For detailed guidance on setting up the Orchestration Service, please refer to the setup guide here.
Authentication
By default, the OrchestrationService
initializes a GenAIHubProxyClient
, which automatically configures credentials using configuration files or environment variables, as outlined in the Introduction section.
If you prefer to set credentials manually, you can provide a custom instance using the proxy_client
parameter.
Basic Orchestration Pipeline
Let's walk through a basic orchestration pipeline for a translation task.
Step 1: Define the Template and Default Input Values
The Template
class is used to define structured message templates for generating dynamic interactions with language models.

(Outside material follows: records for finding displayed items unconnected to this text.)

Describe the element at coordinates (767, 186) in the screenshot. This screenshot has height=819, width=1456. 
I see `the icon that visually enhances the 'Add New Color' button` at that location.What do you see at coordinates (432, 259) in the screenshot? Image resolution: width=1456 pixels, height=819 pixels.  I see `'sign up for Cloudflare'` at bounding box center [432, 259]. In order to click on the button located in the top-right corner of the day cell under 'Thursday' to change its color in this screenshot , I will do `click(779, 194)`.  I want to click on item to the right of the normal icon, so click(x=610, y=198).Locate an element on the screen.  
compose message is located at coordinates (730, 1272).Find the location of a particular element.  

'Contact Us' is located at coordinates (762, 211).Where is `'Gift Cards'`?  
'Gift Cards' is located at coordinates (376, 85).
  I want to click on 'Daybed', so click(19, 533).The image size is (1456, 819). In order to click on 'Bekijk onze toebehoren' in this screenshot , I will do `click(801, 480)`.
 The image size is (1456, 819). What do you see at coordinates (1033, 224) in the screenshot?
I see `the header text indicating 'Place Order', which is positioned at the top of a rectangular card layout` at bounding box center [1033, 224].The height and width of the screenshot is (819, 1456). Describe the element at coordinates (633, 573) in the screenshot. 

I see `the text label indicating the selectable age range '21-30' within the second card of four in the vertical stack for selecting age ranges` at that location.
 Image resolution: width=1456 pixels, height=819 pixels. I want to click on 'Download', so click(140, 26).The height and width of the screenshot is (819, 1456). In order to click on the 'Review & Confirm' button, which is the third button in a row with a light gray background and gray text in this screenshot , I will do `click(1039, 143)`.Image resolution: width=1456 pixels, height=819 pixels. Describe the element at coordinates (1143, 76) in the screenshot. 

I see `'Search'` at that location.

In this example, the template is designed for a translation assistant, allowing users to specify a language and text for translation.
from gen_ai_hub.orchestration.models.message import SystemMessage, UserMessage
from gen_ai_hub.orchestration.models.template import Template, TemplateValue
template = Template(
messages=[
SystemMessage("You are a helpful translation assistant."),
UserMessage(
"Translate the following text to {{?to_lang}}: {{?text}}"
),
],
defaults=[
TemplateValue(name="to_lang", value="German"),
],
)
This template can be used to create translation requests where the language and text to be translated are specified dynamically. The placeholders in the UserMessage
will be replaced with the actual values provided at runtime, and the default value for the language is set to German.
Referencing Templates in the Prompt Registry
You can also use a prompt template reference. This approach allows you to reuse existing templates stored in the Prompt Registry.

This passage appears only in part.